## BRANO PROPOSTO
Una Ltd è l’equivalente di una SRL italiana in Inghilterra che può essere costituita con il solo scopo, legale, di proteggere e gestire il proprio capitale e patrimonio immobiliare mettendolo al riparo dai rischi connessi, eventualmente, all’attività di impresa di un imprenditore italiano.

Ripeto per l’ennesima volta, ma lo ripeterò anche parlandovi delle soluzioni successive, tutte queste forme di segregazione del patrimonio, hanno validità solo, ed esclusivamente, se poste in essere prima dell’insorgere di posizioni debitorie preoccupanti e, addirittura meglio, prima di aver aperto l’impresa in Italia.

La costituzione di una Ltd può, quindi, essere un valido strumento per l’imprenditore che rischia del proprio e che potrebbe, in un futuro più o meno prossimo, trovarsi in situazioni di insolvenza o fallimento, o per il professionista che, spesso, si prende la responsabilità di firmare delibere e certificazioni a suo rischio e pericolo rischiando, coi propri capitali, per eventuali danni cagionati da errori professionali, al socio di una società di persone che è responsabile in solido e illimitatamente delle obbligazioni della società, fino al comune cittadino che potrebbe voler salvaguardare il proprio patrimonio, anche e solamente, in caso di divorzio dall’altro coniuge.

La costituzione di una Ltd avrà, quindi, lo scopo principale di segregare il patrimonio personale rendendolo inaggredibile a chiunque, infatti, i beni di proprietà verrebbero venduti alla Ltd creando, presso la società di capitali inglese, un patrimonio completamente separato rispetto a quello dell’imprenditore stesso che perderebbe, quindi, la proprietà effettiva dei beni ceduti.

## ESTRATTO DELLA FONTE
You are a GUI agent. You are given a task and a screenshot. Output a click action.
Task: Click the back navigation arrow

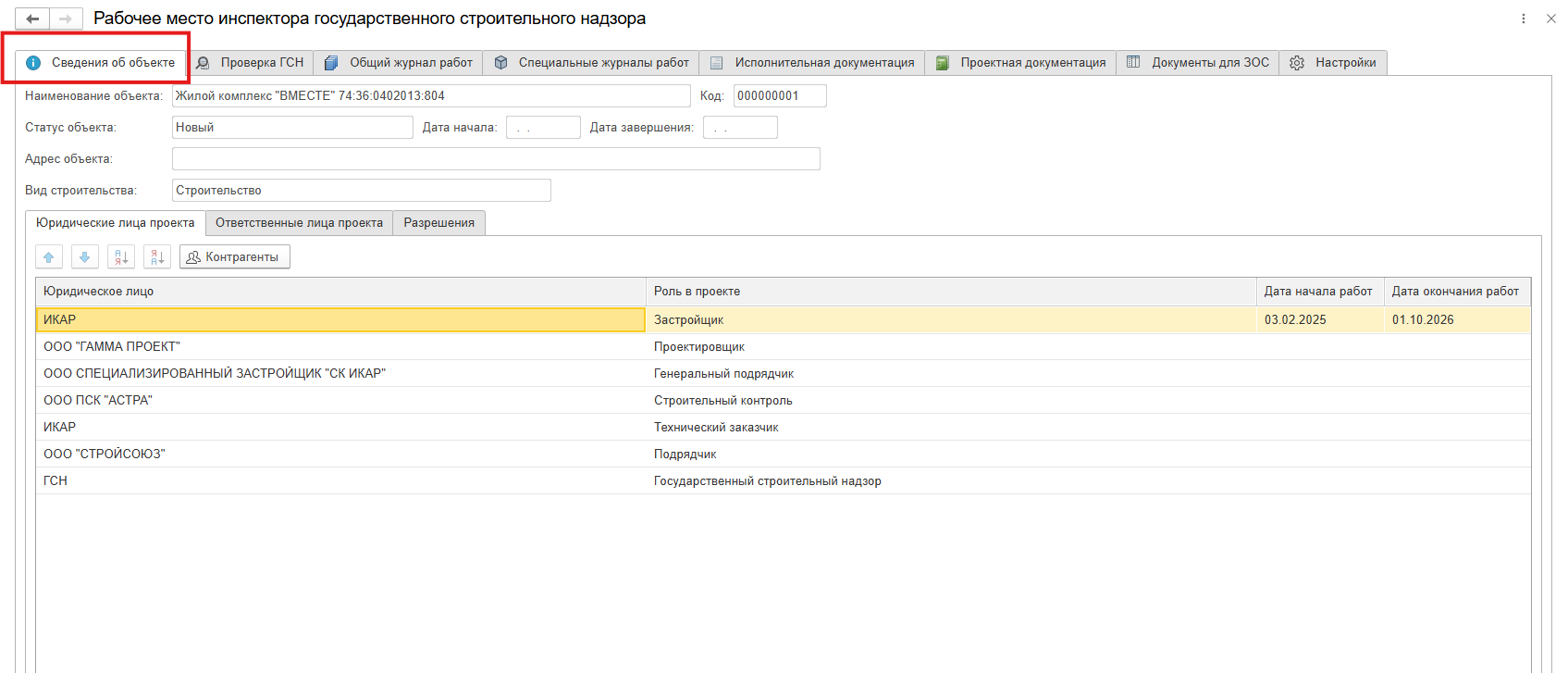(32, 19)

## LE TUE ISTRUZIONI
Trascrivi alla lettera tutto il tratto del brano sulla Ltd inglese che va da "Una Ltd è l’equivalente" fino a "un imprenditore italiano.", entrambi inclusi.

## SVOLGIMENTO ESERCIZIO
Una Ltd è l’equivalente di una SRL italiana in Inghilterra che può essere costituita con il solo scopo, legale, di proteggere e gestire il proprio capitale e patrimonio immobiliare mettendolo al riparo dai rischi connessi, eventualmente, all’attività di impresa di un imprenditore italiano.